De acordo com a fonte, "apesar de a casa não ter sofrido danos significativos, os três residentes vão ser realojados pelo serviço municipal de proteção civil devido à elevada quantidade de terra que encostou à habitação".
O alerta para o deslizamento de terras foi dado às 15:41.
Ao local compareceram 20 operacionais e oito viaturas dos Bombeiros Voluntários de Ponte da Barca, serviços municipais de proteção civil, sapadores florestais e a Unidade de Emergência de Proteção e Socorro (UEPS) da GNR.
Anteriormente, cerca das 11:01 um outro deslizamento de terras, destruiu parcialmente uma habitação e soterrou um veículo ligeiro, na União de Freguesias de Castro, Ruivos e Grovelas.
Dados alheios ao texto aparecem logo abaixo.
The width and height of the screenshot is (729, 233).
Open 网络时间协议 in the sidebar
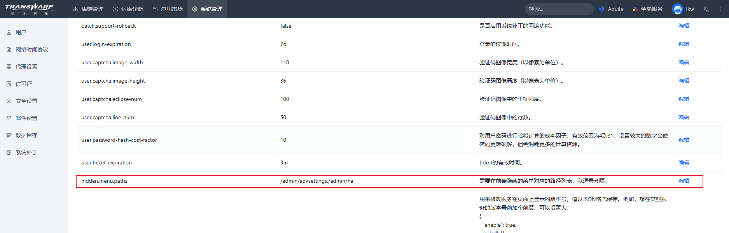pyautogui.click(x=31, y=49)
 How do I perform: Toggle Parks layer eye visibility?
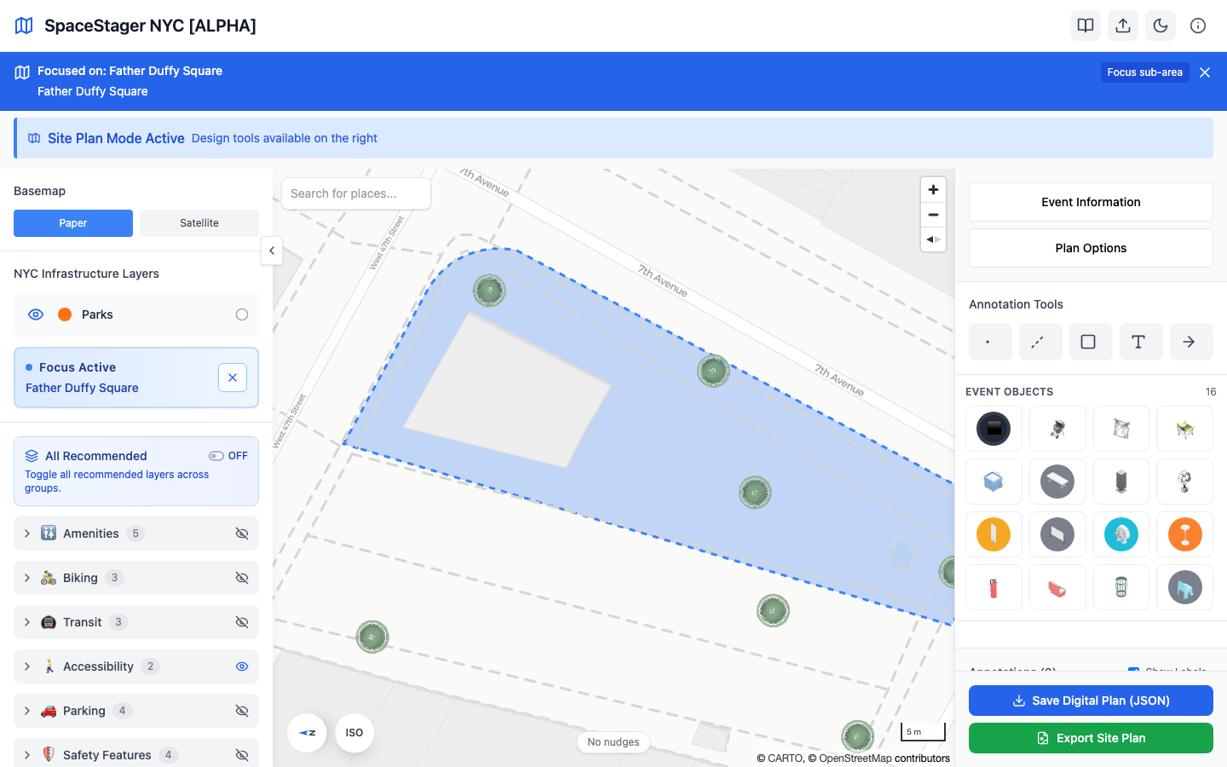tap(36, 314)
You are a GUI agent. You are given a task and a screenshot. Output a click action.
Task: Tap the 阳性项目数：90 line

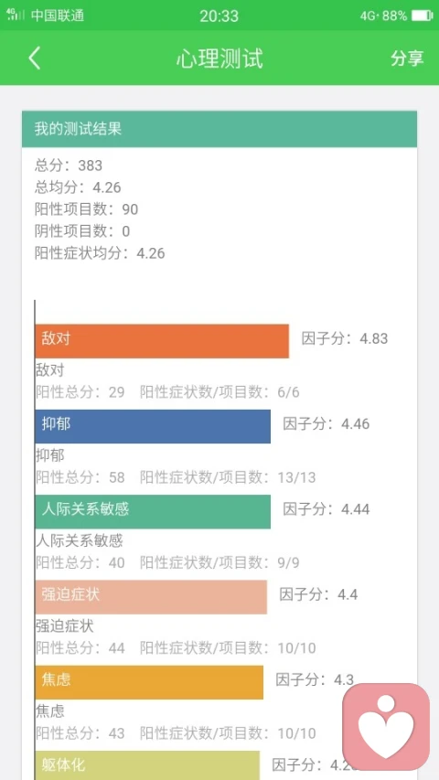[x=86, y=209]
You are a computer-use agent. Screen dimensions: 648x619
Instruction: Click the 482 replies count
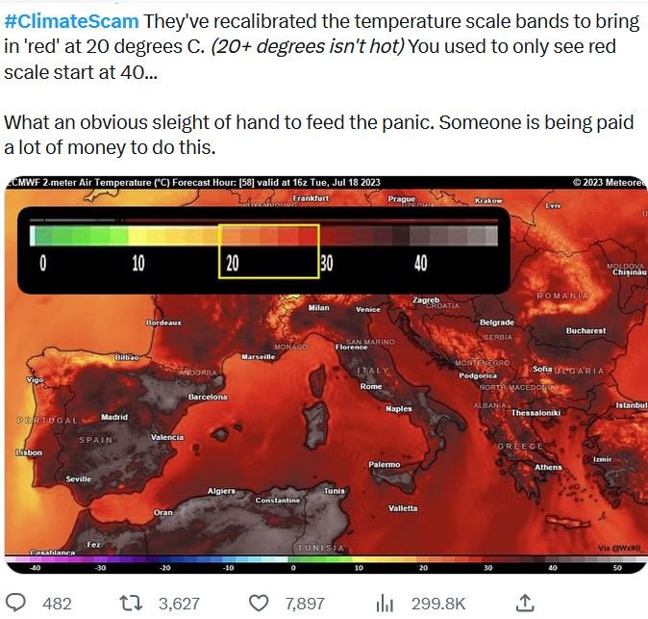coord(57,604)
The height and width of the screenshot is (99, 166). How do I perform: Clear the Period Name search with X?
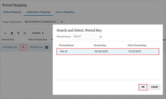[x=100, y=37]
Na sequência do deslizamento de terras, 20 pessoas foram, por precaução, retiradas de casa.
As pessoas estão a ser deslocadas para a sede de uma associação local e se houver necessidade de pernoitarem fora de casa, os deslocados têm alternativas, por exemplo, entre familiares.
Quinze pessoas morreram em Portugal desde 28 de janeiro na sequência da passagem das depressões Kristin, Leonardo e Marta, que provocaram também muitas centenas de feridos e desalojados.
A destruição total ou parcial de casas, empresas e equipamentos, a queda de árvores e de estruturas, o fecho de estradas, escolas e serviços de transporte, e o corte de energia, água e comunicações, inundações e cheias são as principais consequências materiais do temporal.
As regiões Centro, Lisboa e Vale do Tejo e Alentejo são as mais afetadas.
O Governo prolongou a situação de calamidade até dia 15 para 68 concelhos e anunciou medidas de apoio até 2,5 mil milhões de euros.